[Entries for locating words and elements]
[start]

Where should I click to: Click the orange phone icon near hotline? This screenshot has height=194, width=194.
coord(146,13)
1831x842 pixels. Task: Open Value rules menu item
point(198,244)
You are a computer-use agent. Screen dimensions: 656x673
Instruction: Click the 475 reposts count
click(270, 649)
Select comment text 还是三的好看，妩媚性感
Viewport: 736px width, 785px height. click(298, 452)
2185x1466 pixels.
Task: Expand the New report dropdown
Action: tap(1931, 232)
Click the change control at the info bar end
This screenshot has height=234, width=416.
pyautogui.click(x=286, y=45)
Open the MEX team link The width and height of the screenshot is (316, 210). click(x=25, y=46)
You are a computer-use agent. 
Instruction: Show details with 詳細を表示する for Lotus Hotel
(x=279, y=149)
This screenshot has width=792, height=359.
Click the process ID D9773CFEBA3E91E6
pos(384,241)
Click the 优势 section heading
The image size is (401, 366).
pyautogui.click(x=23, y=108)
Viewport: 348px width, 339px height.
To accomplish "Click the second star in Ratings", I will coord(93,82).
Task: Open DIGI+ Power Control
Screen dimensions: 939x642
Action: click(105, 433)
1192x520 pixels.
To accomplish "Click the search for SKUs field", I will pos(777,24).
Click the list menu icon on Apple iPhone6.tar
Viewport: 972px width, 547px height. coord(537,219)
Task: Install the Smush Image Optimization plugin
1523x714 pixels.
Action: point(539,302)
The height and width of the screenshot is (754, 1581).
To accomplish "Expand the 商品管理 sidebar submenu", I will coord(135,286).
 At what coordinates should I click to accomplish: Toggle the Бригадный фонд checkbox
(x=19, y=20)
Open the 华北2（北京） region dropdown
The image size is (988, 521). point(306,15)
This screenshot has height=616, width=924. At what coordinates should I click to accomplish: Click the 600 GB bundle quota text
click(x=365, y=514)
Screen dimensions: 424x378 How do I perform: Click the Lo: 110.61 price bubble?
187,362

[end]

Task details: List these records as numbered lines, leaving out any blank lines.

Task answer:
1. Where should I click to: Click the orange phone icon near hotline? This screenshot has height=194, width=194.
2. coord(146,13)
3. 1831x842 pixels. Task: Open Value rules menu item
4. point(198,244)
5. You are a computer-use agent. Screen dimensions: 656x673
6. Instruction: Click the 475 reposts count
7. click(270, 649)
8. Select comment text 还是三的好看，妩媚性感
9. Viewport: 736px width, 785px height. click(298, 452)
10. 2185x1466 pixels.
11. Task: Expand the New report dropdown
12. Action: tap(1931, 232)
13. Click the change control at the info bar end
14. This screenshot has height=234, width=416.
15. pyautogui.click(x=286, y=45)
16. Open the MEX team link The width and height of the screenshot is (316, 210). click(x=25, y=46)
17. You are a computer-use agent. 
18. Instruction: Show details with 詳細を表示する for Lotus Hotel
19. (x=279, y=149)
20. This screenshot has width=792, height=359.
21. Click the process ID D9773CFEBA3E91E6
22. pos(384,241)
23. Click the 优势 section heading
24. The image size is (401, 366).
25. pyautogui.click(x=23, y=108)
26. Viewport: 348px width, 339px height.
27. To accomplish "Click the second star in Ratings", I will coord(93,82).
28. Task: Open DIGI+ Power Control
29. Screen dimensions: 939x642
30. Action: click(105, 433)
31. 1192x520 pixels.
32. To accomplish "Click the search for SKUs field", I will pos(777,24).
33. Click the list menu icon on Apple iPhone6.tar
34. Viewport: 972px width, 547px height. coord(537,219)
35. Task: Install the Smush Image Optimization plugin
36. 1523x714 pixels.
37. Action: point(539,302)
38. The height and width of the screenshot is (754, 1581).
39. To accomplish "Expand the 商品管理 sidebar submenu", I will coord(135,286).
40.  At what coordinates should I click to accomplish: Toggle the Бригадный фонд checkbox
41. (x=19, y=20)
42. Open the 华北2（北京） region dropdown
43. The image size is (988, 521). point(306,15)
44. This screenshot has height=616, width=924. At what coordinates should I click to accomplish: Click the 600 GB bundle quota text
45. click(x=365, y=514)
46. Screen dimensions: 424x378 How do I perform: Click the Lo: 110.61 price bubble?
47. 187,362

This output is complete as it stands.